THE VILLAGE
France is renowned for its high-end, modern gastronomy and complex dishes, but there is another side to French life – in the countryside, the village and the average home where food is more rustic and traditional. It follows the seasons and generally features what is available in the region. The food is not fussy but nourishing and delicious, and perfected by generations of home cooks. This is where classic French dishes like cassoulet, coq au vin, beef bourguignon and lamb navarin have come from, along with beautifully simple recipes like crique Ardèchois.
One home kitchen we were lucky enough to be invited into was that of bestselling cookbook author and chef Stéphane Reynaud, who lives with his family in the village of Saint-Agrève in the mountainous area of the Ardèche in south-east France. He’s a firm believer that the soul of French cooking is in the home and in the regions of France. He has a restaurant in Paris and commutes each week from the village. It’s a place where he finds solace and inspiration, and where he delights in getting back to basics like curing his own jambon sec (air-dried ham) using wild herbs and pine needles, making butter, and spending afternoons with family and friends.
The weekend we visited, Stéphane was rallying the troops to make a regional speciality – saucisse de couenne. This is a rustic sausage made with coarse pork mince flavoured with smoky pork skin and fat that is roasted over a fire of pinecones. It was a glorious moment joining Stéphane as everyone, especially the kids, got into roasting the pork skin and later piping out the delicious sausages. They were baked and savoured with a couple of good bottles of wine from Stéphane’s extensive underground cellar, plus a cheese board the size of a cart wheel with fifteen different cheeses and some wonderful sourdough. And that was just for starters!
In the warm, open-plan kitchen a huge pot-au-feu was scenting the air, and the atmosphere combined with the tantalising aromas made us feel we had tapped into the essence of French life. It was totally food-centric, but in the most unpretentious way. Stéphane was incredibly generous to let a film crew into his home for a day, and it added up to one of the great days of our lives.

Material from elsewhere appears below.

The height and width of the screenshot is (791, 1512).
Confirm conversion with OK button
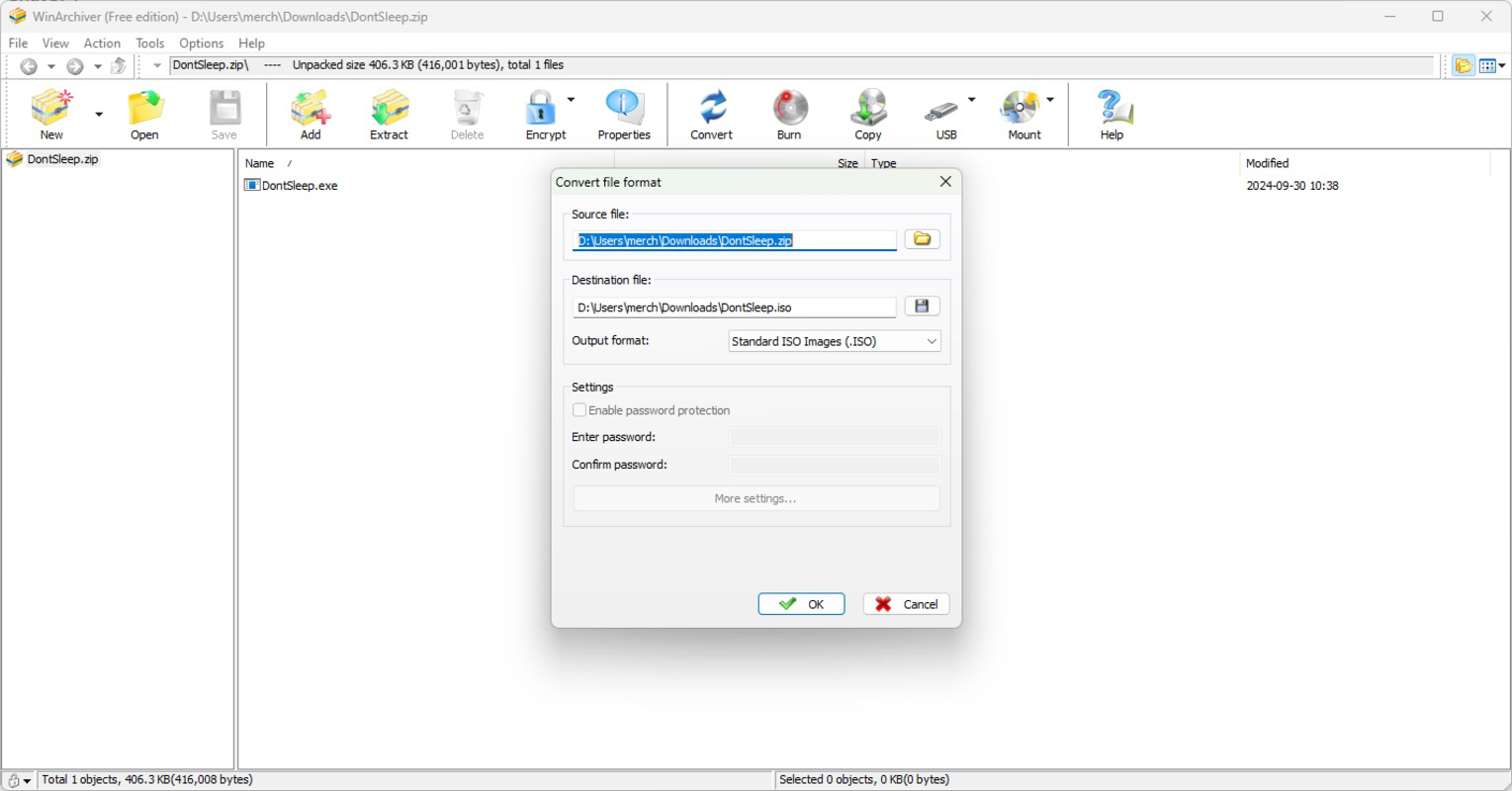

Like Stéphane curing his own ham, there can be a lot of DIY surrounding life in the country. Some of the joys of being outside a city include the ability to grow some of what you eat, whether fruit, vegetables or herbs; keep chickens and other animals; and, depending on the region, forage for wild food in the forests, along the shoreline, or in the local rivers and streams. The essence of country life is to make the most of what’s available, and to waste nothing – and why would you when cep or chanterelle mushrooms await you in the forest, plums are blushing on the trees, or there are wild snails to gather for a feast?

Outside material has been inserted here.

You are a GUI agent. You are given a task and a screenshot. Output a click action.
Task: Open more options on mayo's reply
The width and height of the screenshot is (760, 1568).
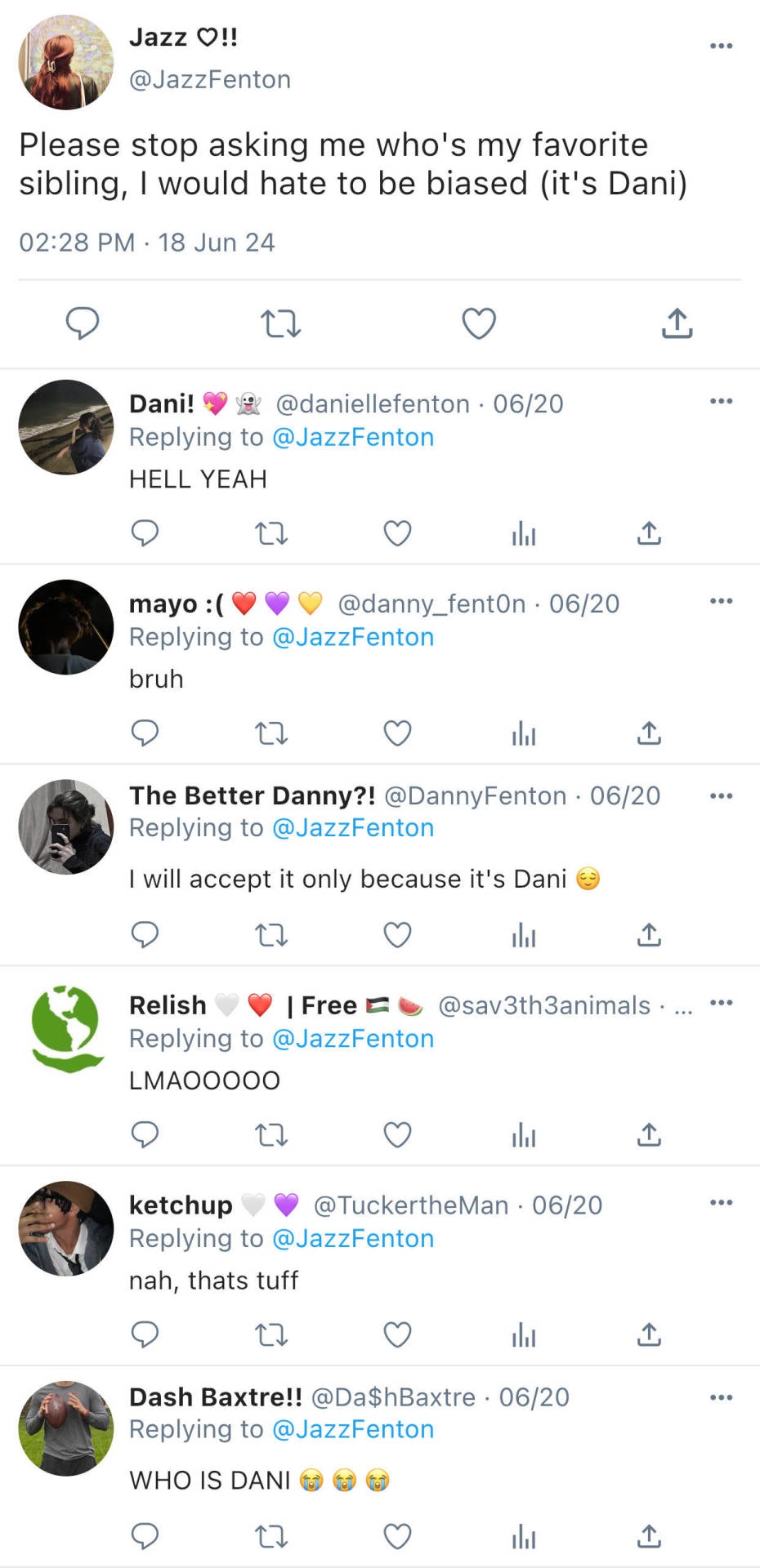point(721,601)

Dany Chouet introduced many Australians to French food at her restaurants in Sydney and the Blue Mountains and now lives in Périgord in south-west France. She revels in the different foods of each season, including ripe summer tomatoes, plump prunes from nearby Agen that are a year-round staple, and a more unusual regional delight – the lamprey. This unique freshwater fish is often likened to a baby eel and has a short season in spring. ‘When the lamprey come up the Dordogne River to lay their eggs, and the leeks in the marché [market] are huge, it’s time to faire la lamproie,’ she says.
In her beautiful restored farmhouse with its stylish tiled kitchen, Dany enjoys cooking recipes handed down through the generations, much of the produce sourced from her own garden. This is the style of living that many of us aspire to – regional, seasonal, delicious.